*WYBRANY FRAGMENT*
■ ■ ■ ■ ■

Spóźnił się i została pusta działka
Kiedyś to miejsce tętniło życiem. Teraz zostały tylko wspomnienia i trawa. Marklowiczanin ubolewa nad wyburzeniem dawnej podstawówki.
U sąsiadów się remontuje
- Chodziłem 7 lat do szkoły, która kiedyś tu stała. Przykro patrzeć na to, co się z nią stało - mówi Rduch. Wskazuje, że w innych gminach nie wyburza się od razu budynków w złym stanie technicznych. - U sąsiadów budynki się remontuje i oddaje, by mogły służyć społeczeństwu. Tutaj mogło być tak samo. A teraz tylko trawa zarasta teran - dodaje. Wspomina, że sam przegapił moment, kiedy szkoła została wyburzona, czego bardzo żałuje.

■ ■ ■ ■ ■

*PODANE INFORMACJE*
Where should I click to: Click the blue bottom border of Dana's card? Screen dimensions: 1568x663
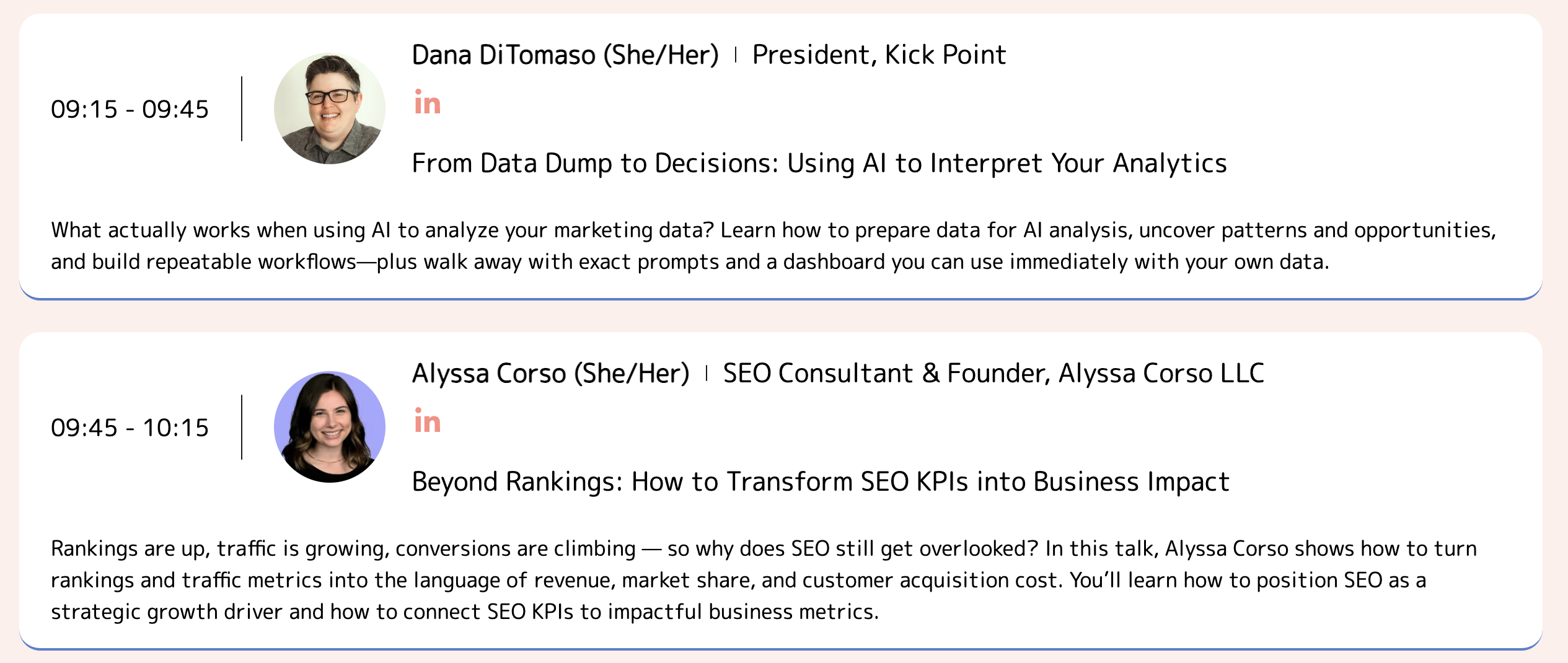tap(781, 299)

■ ■ ■ ■ ■

*CO ZROBIĆ*
Przepisz dokładnie z tekstu o wyburzonej szkole odcinek od słów „Spóźnił się i” aż do słów „wyburzeniem dawnej podstawówki.” włącznie.

*GOTOWE ĆWICZENIE*
Spóźnił się i została pusta działka
Kiedyś to miejsce tętniło życiem. Teraz zostały tylko wspomnienia i trawa. Marklowiczanin ubolewa nad wyburzeniem dawnej podstawówki.